- Exercise brief: Please copy the listing below with "sidebar" swapped for "side menu" and nothing else changed, leaving out the pictures.

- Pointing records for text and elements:
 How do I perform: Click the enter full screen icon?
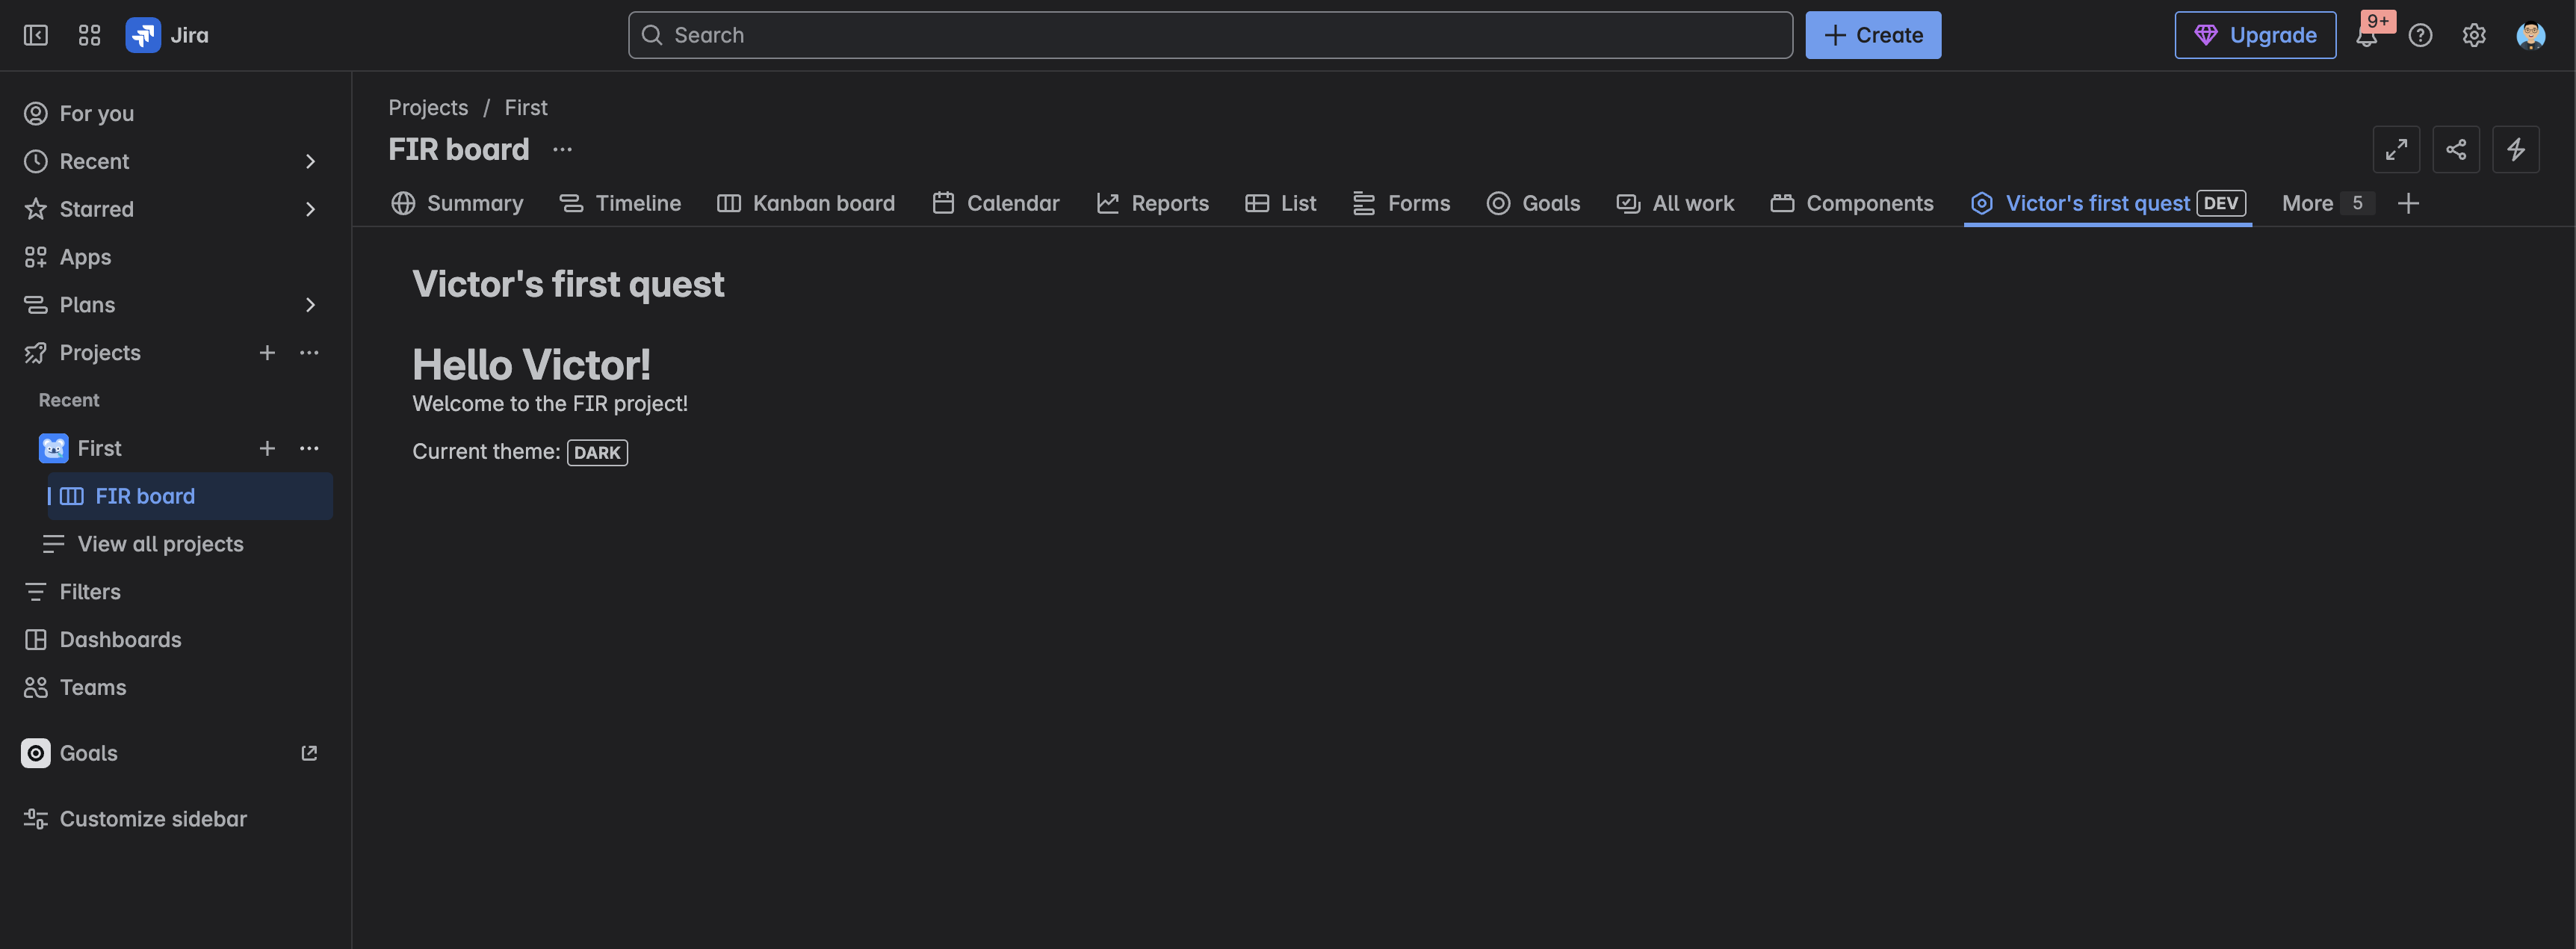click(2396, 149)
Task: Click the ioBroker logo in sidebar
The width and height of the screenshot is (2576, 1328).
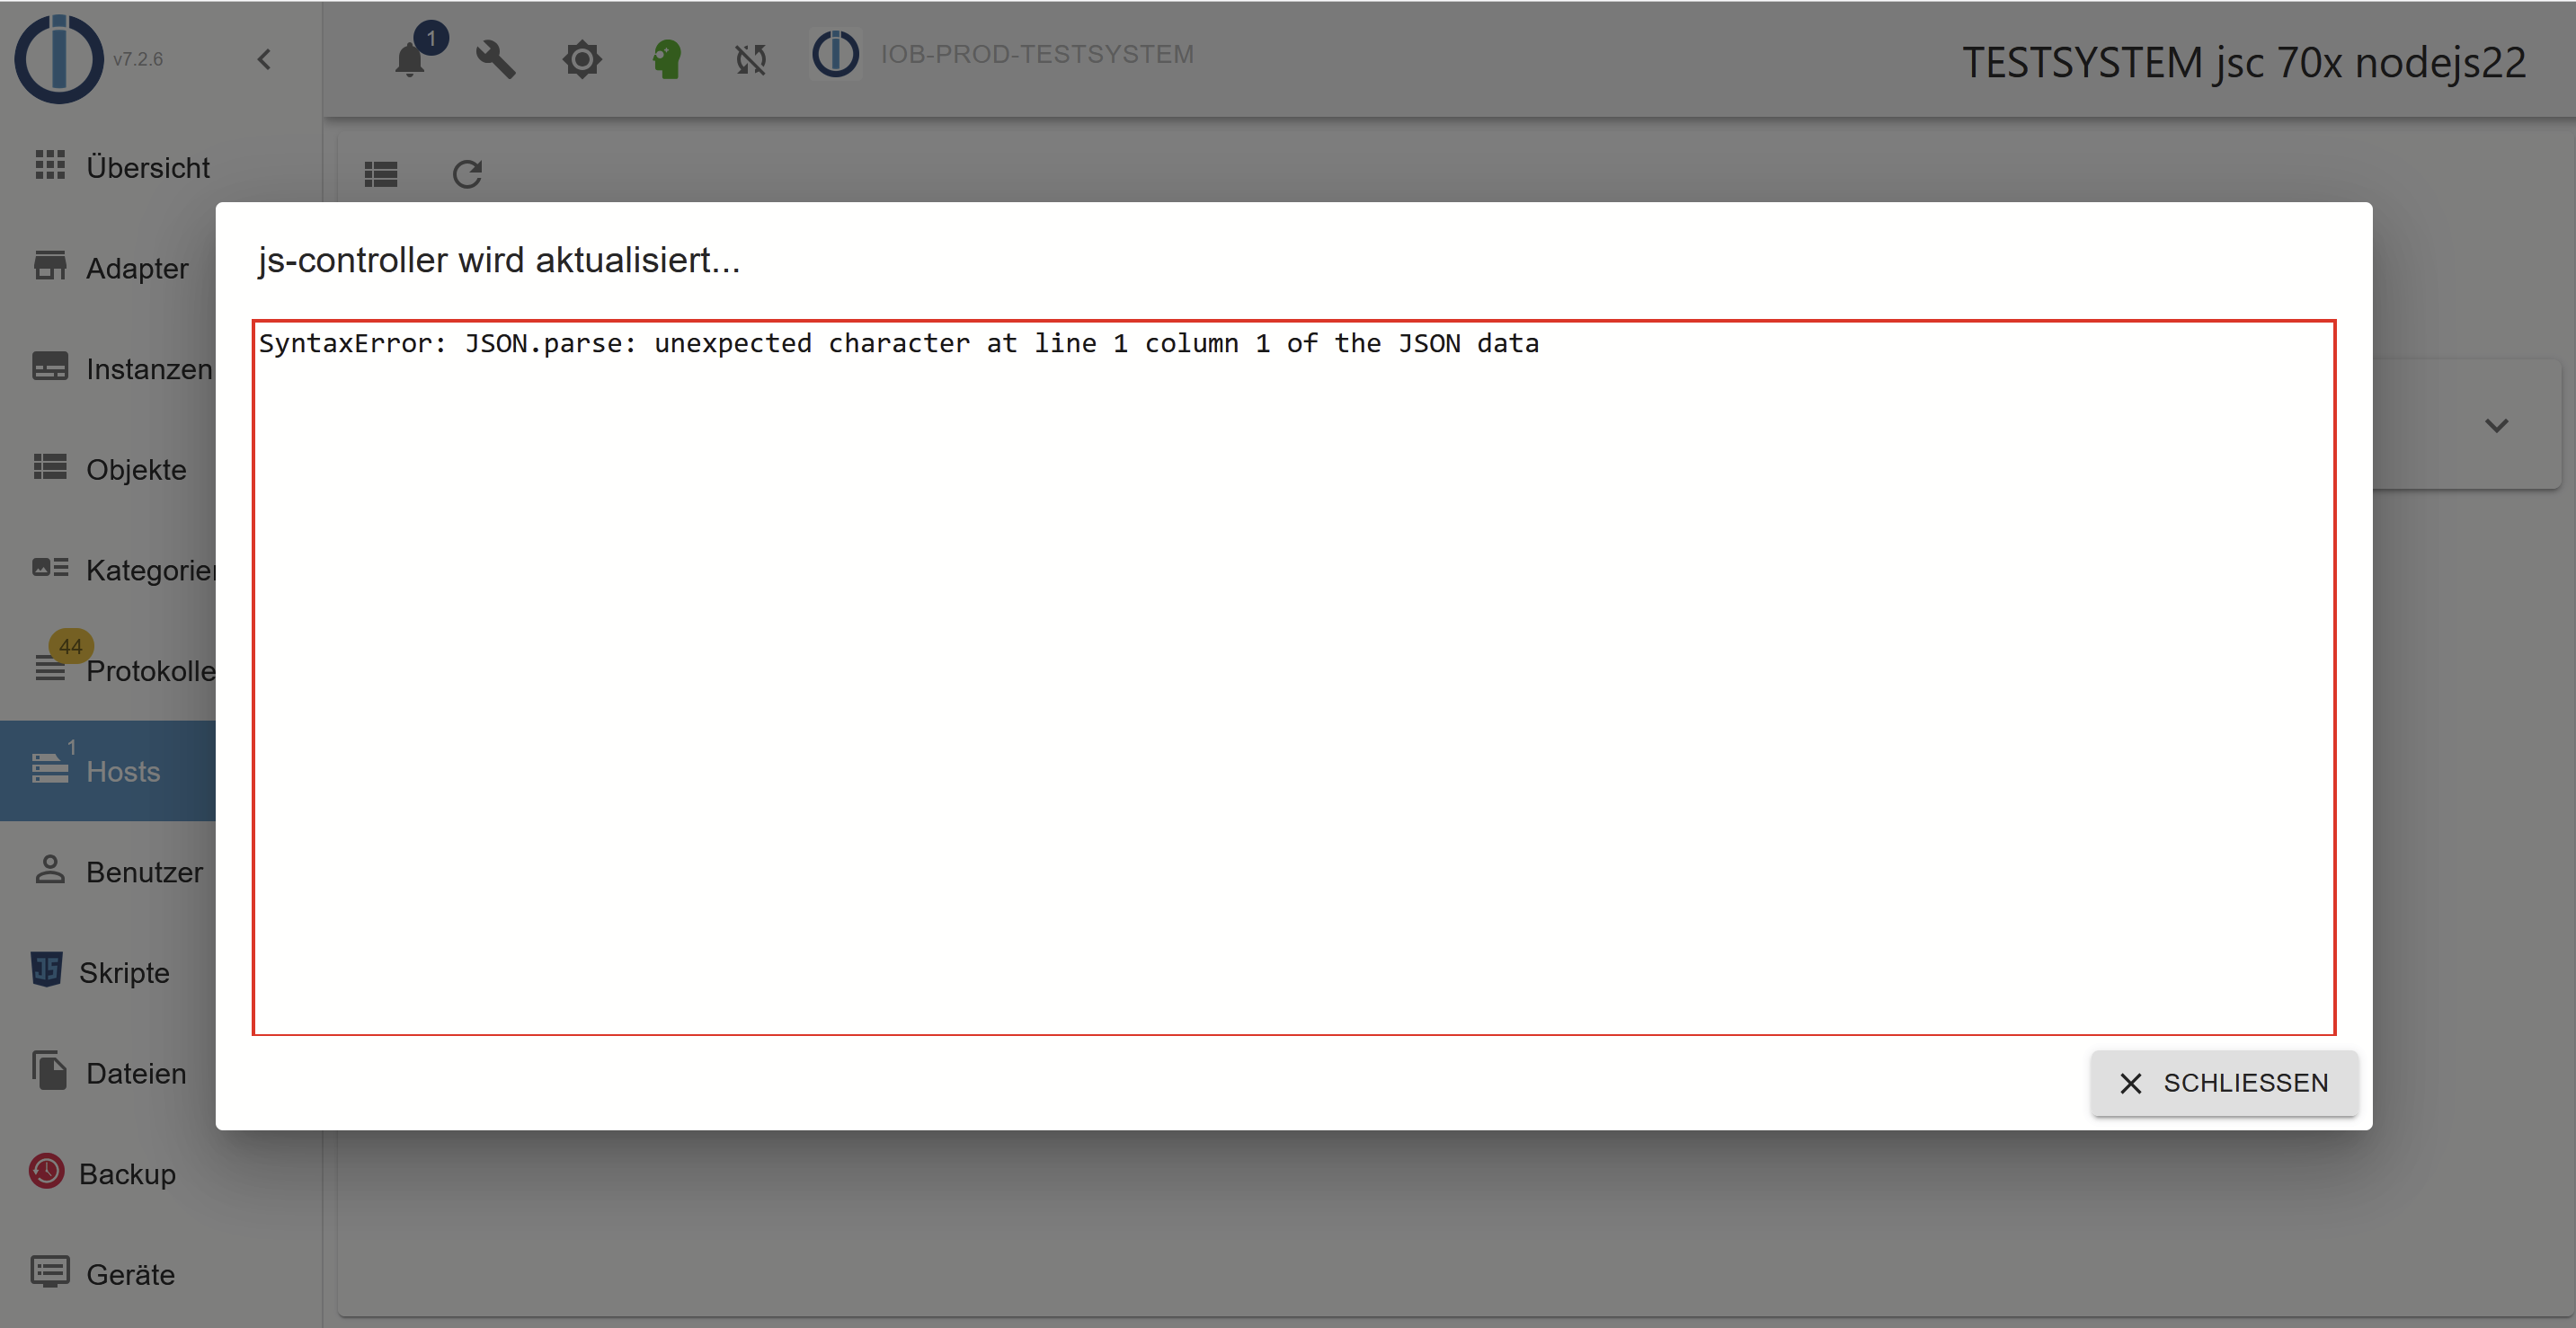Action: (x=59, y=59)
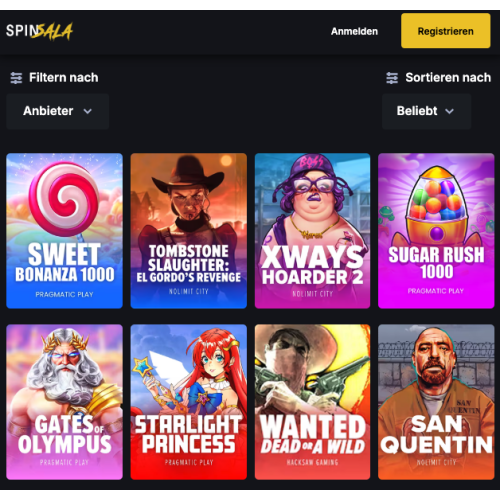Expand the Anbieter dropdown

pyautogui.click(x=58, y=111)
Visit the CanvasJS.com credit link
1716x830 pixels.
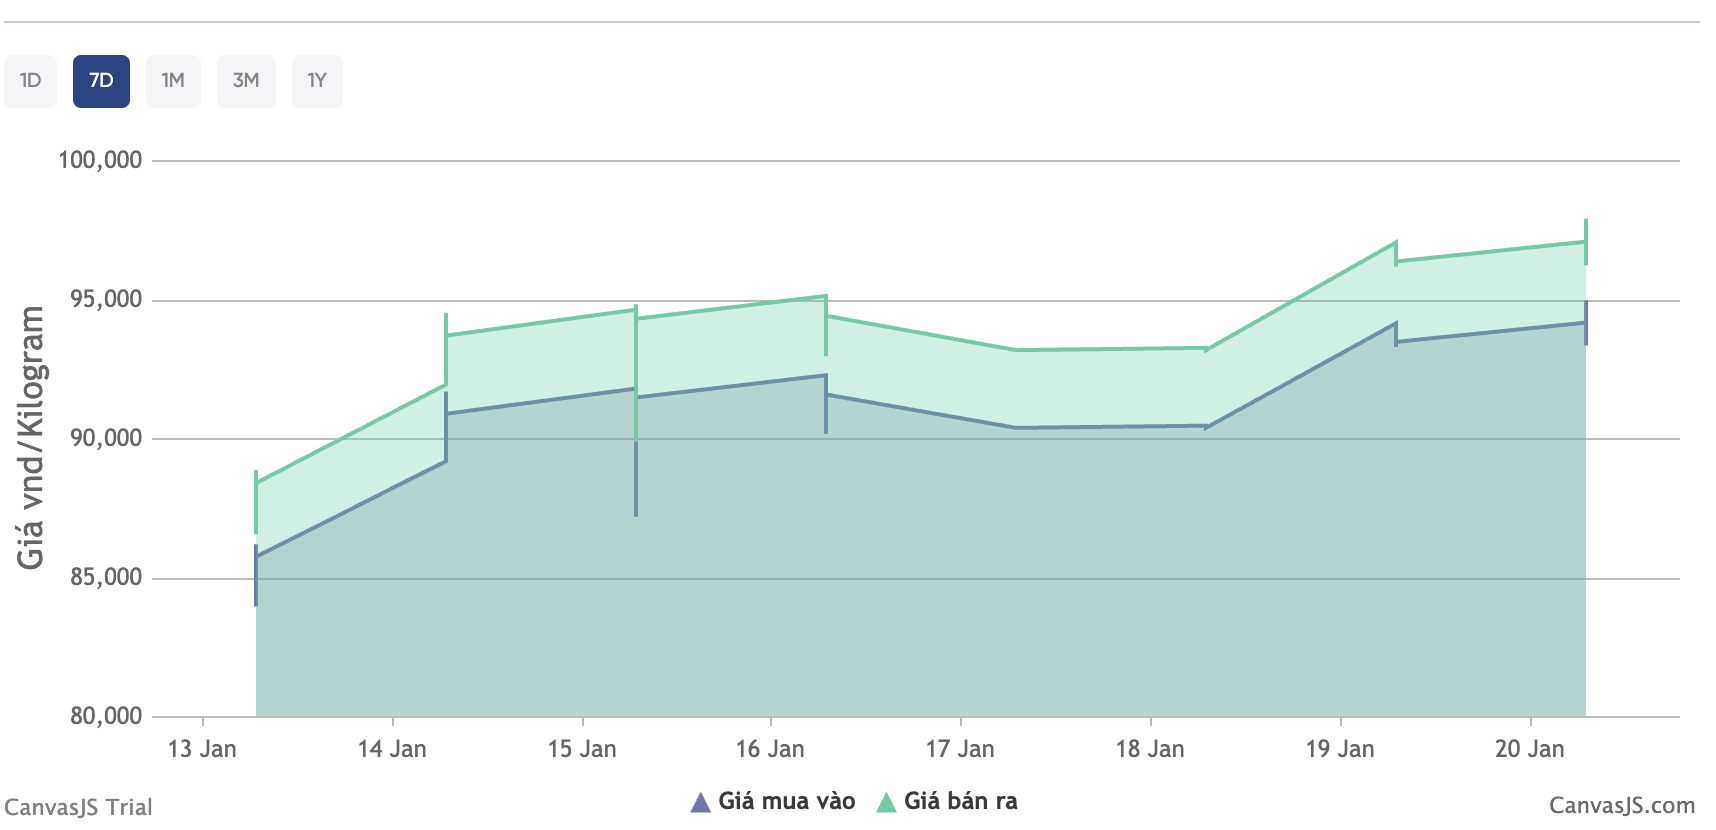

- Solution to this task:
 How do I perform: Click the enter full screen icon?
click(2396, 149)
Task: Click the ioBroker logo in side menu
The width and height of the screenshot is (2576, 1328).
Action: (x=59, y=59)
Expand the Anbieter dropdown

pyautogui.click(x=58, y=111)
Visit the CanvasJS.com credit link
1716x830 pixels.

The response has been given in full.